Si tu lengua materna es el inglés, probablemente te resultará más fácil aprender idiomas como el alemán, el noruego o el sueco que el chino. Esto se debe a las familias lingüísticas: el inglés pertenece a la familia germánica, por lo que comparte estructura, sonidos y vocabulario con esos idiomas.
Lo mismo ocurre con los hispanohablantes nativos, que pueden aprender portugués rápidamente, pero encontrarán el árabe egipcio mucho más difícil debido a sus raíces completamente diferentes.
El tiempo de práctica diario debe ajustarse según la distancia entre tu lengua materna y la que estás aprendiendo.
- Para idiomas cercanos a tu lengua materna, comienza con 30 minutos diarios durante al menos tres meses.
- Para idiomas muy diferentes a tu lengua materna, intenta dedicar una hora al día.
La realidad es que alcanzar una hora diaria puede llevar tiempo, ya que te sentirás abrumado. Es normal empezar con 10 minutos e ir aumentando gradualmente hasta 30, 60 o más, según te lo permita tu horario. Lo más importante es practicar algo cada día.
Practicar 7 horas en un solo día y saltarse el resto de la semana no funciona.
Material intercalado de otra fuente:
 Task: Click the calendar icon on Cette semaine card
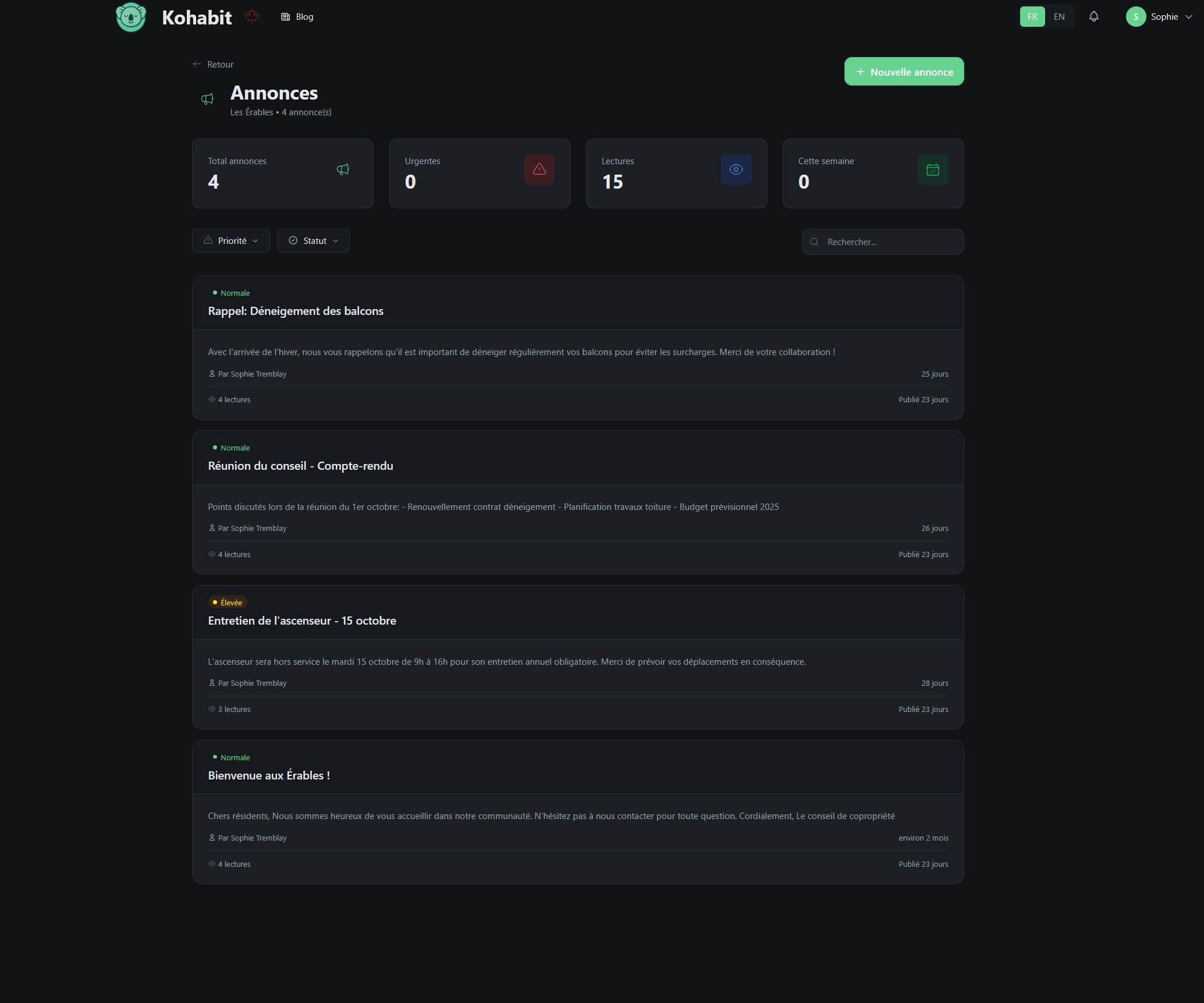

La exposición constante es lo que realmente entrena a tu cerebro para reconocer y retener nuevos patrones.
Nuestra aplicación utiliza la repetición espaciada para ayudarte a ser constante y a seguir tu progreso. Con la práctica diaria, verás cómo cambian tus palabras resaltadas y notarás cómo la exposición constante fortalece tu comprensión.
Recuerda: 30 minutos al día son mucho mejores que 7 horas una vez a la semana, siempre.